§ **What you have to do**:
Restate all of the records below exactly. Do not carry over any image.

§ **Material for this task**:
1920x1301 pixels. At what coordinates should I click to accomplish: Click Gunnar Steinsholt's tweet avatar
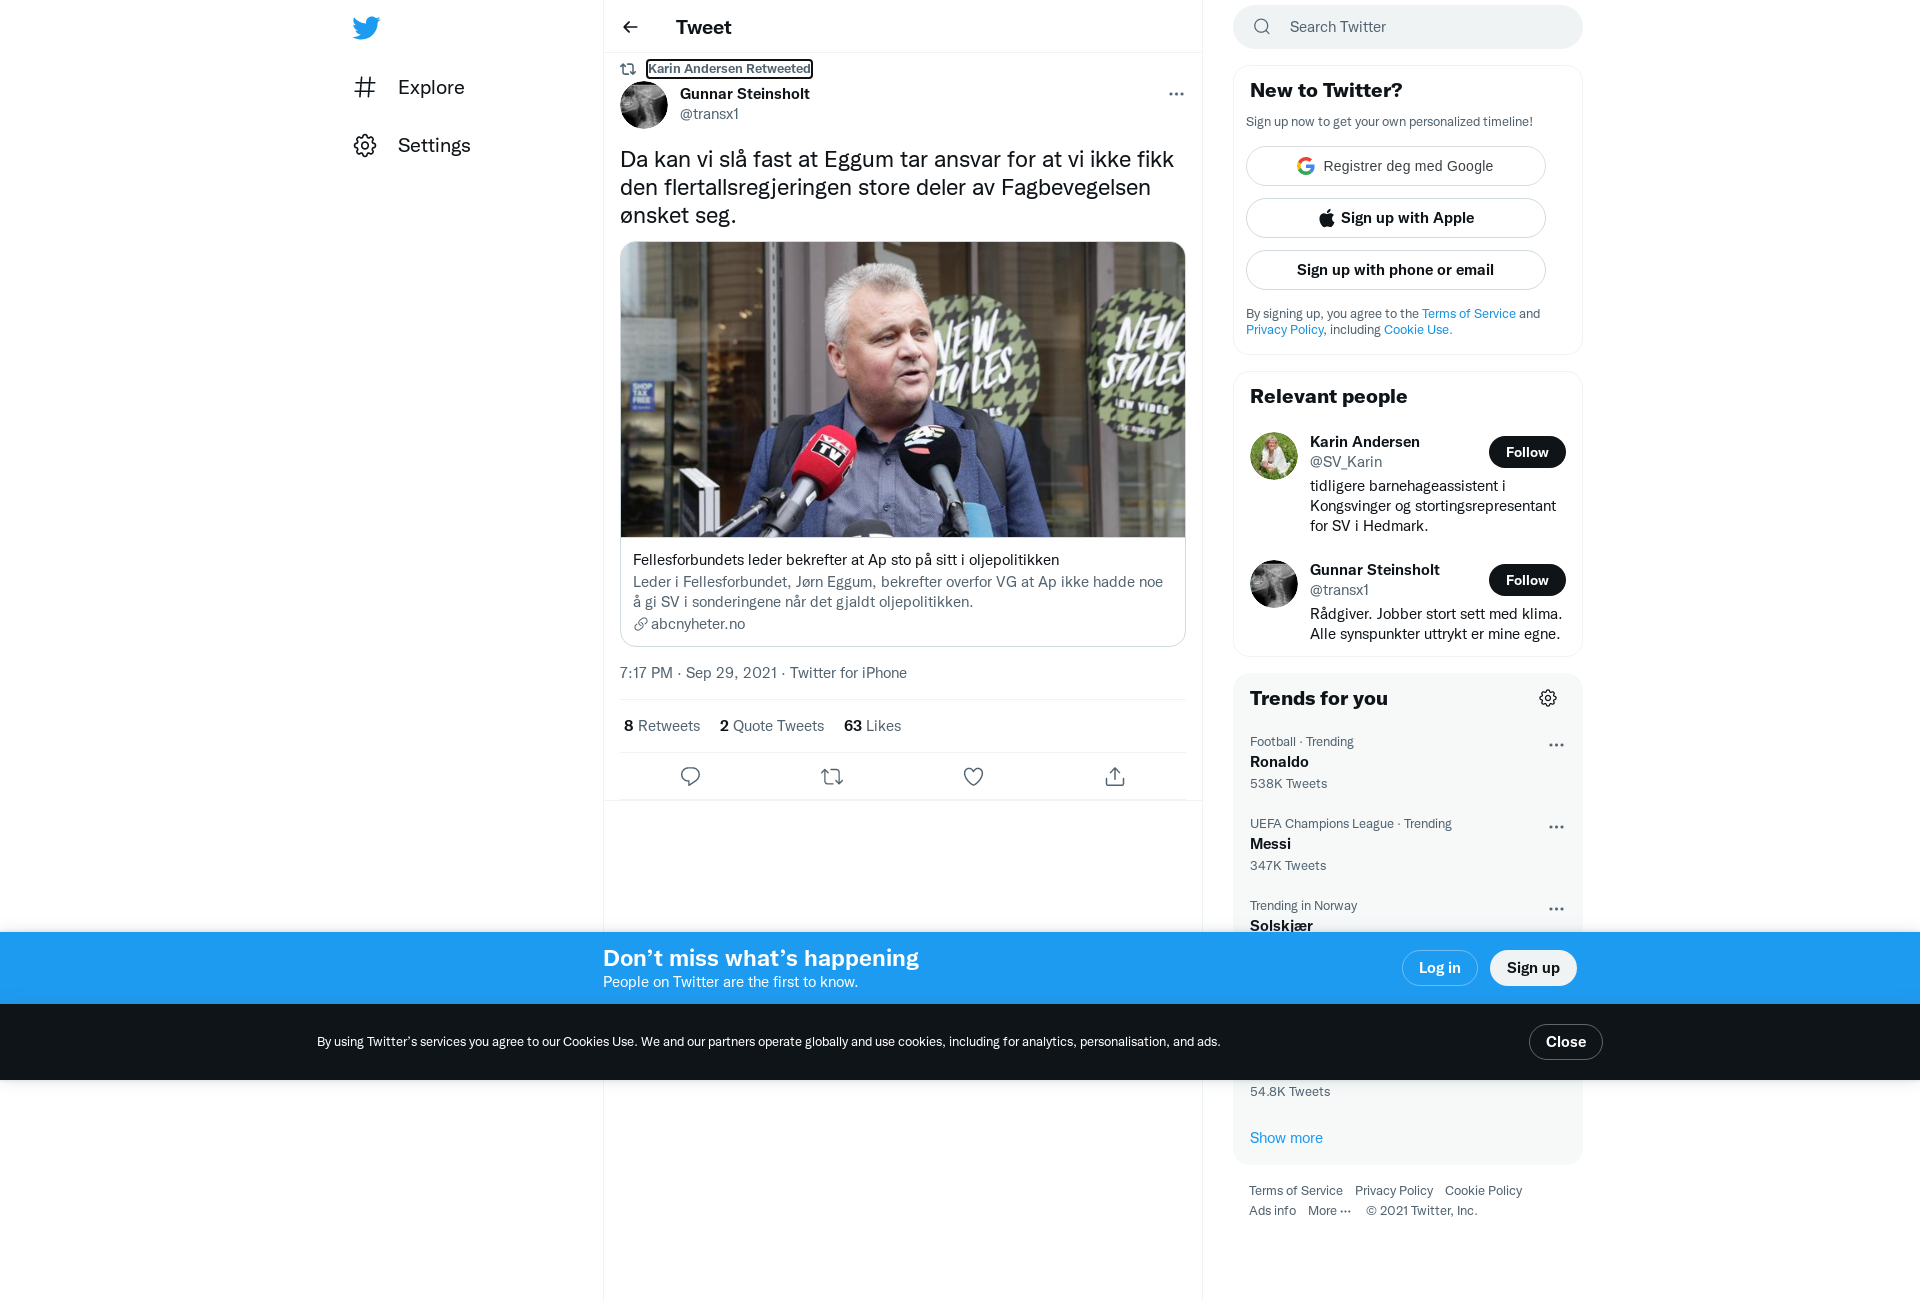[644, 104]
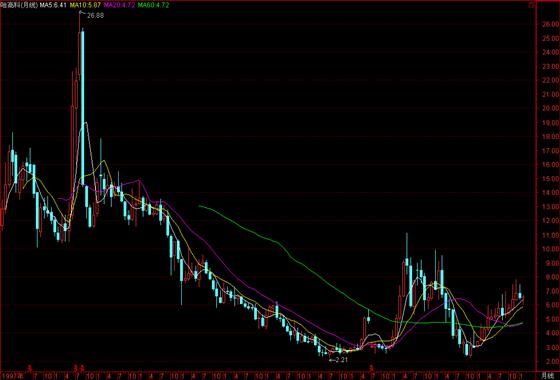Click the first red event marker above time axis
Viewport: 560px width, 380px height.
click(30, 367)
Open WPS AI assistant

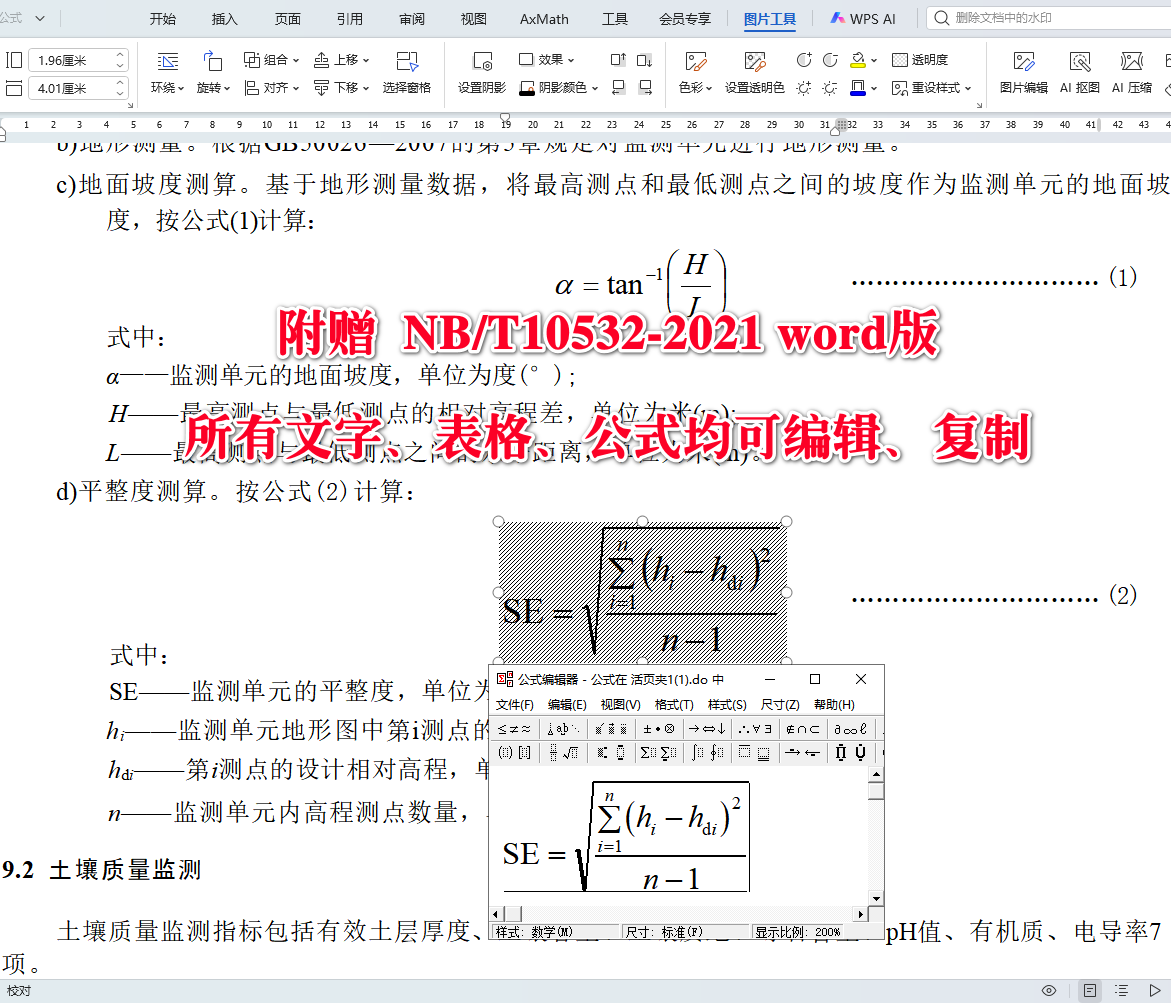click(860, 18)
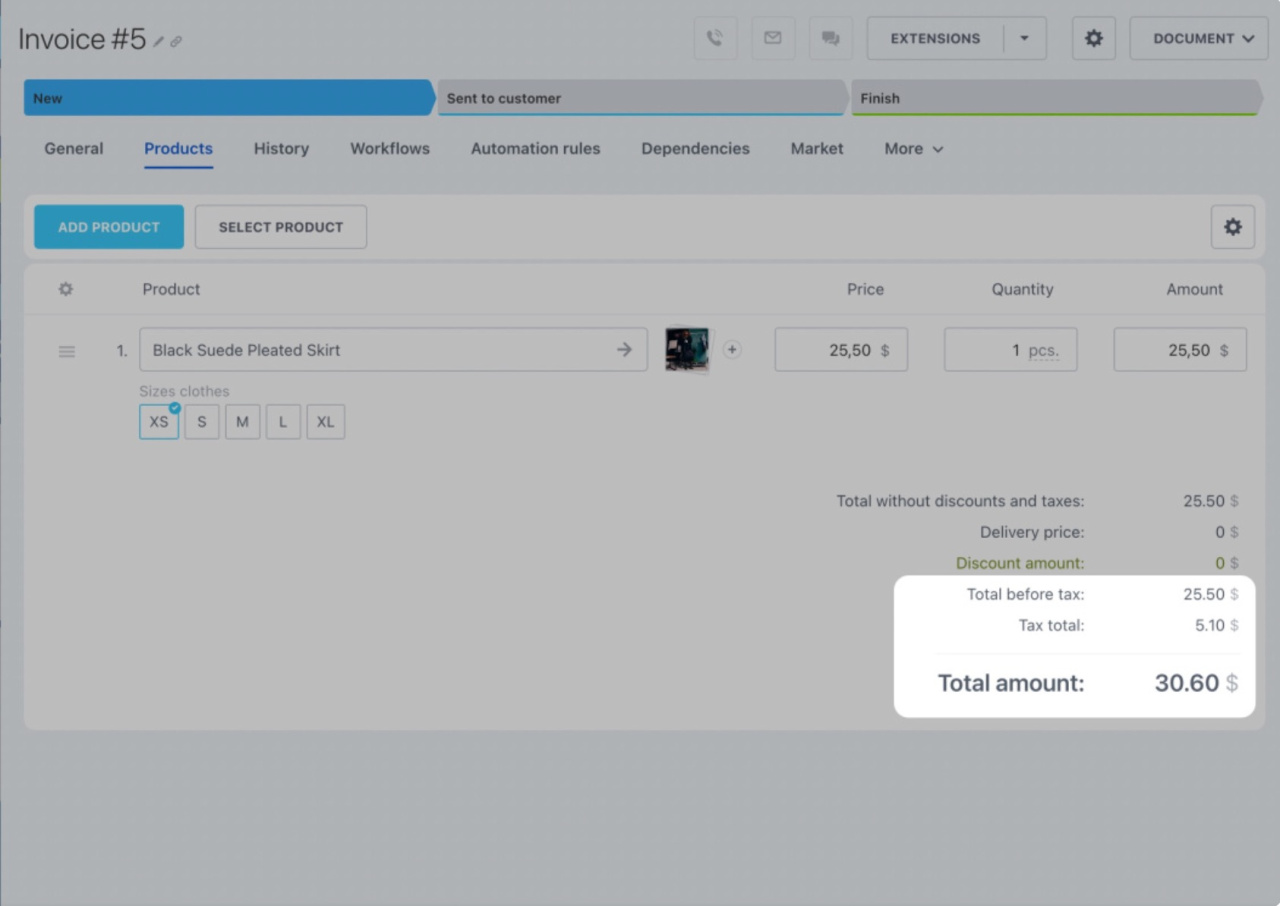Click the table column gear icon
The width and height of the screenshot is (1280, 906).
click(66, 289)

§ **Output of the task**:
1920x1301 pixels. At what coordinates should I click to accomplish: Click Gunnar Steinsholt's tweet avatar
[644, 104]
Click the first red event marker above time axis
Viewport: 560px width, 380px height.
click(30, 367)
Open WPS AI assistant

click(860, 18)
Click the table column gear icon
The width and height of the screenshot is (1280, 906).
click(66, 289)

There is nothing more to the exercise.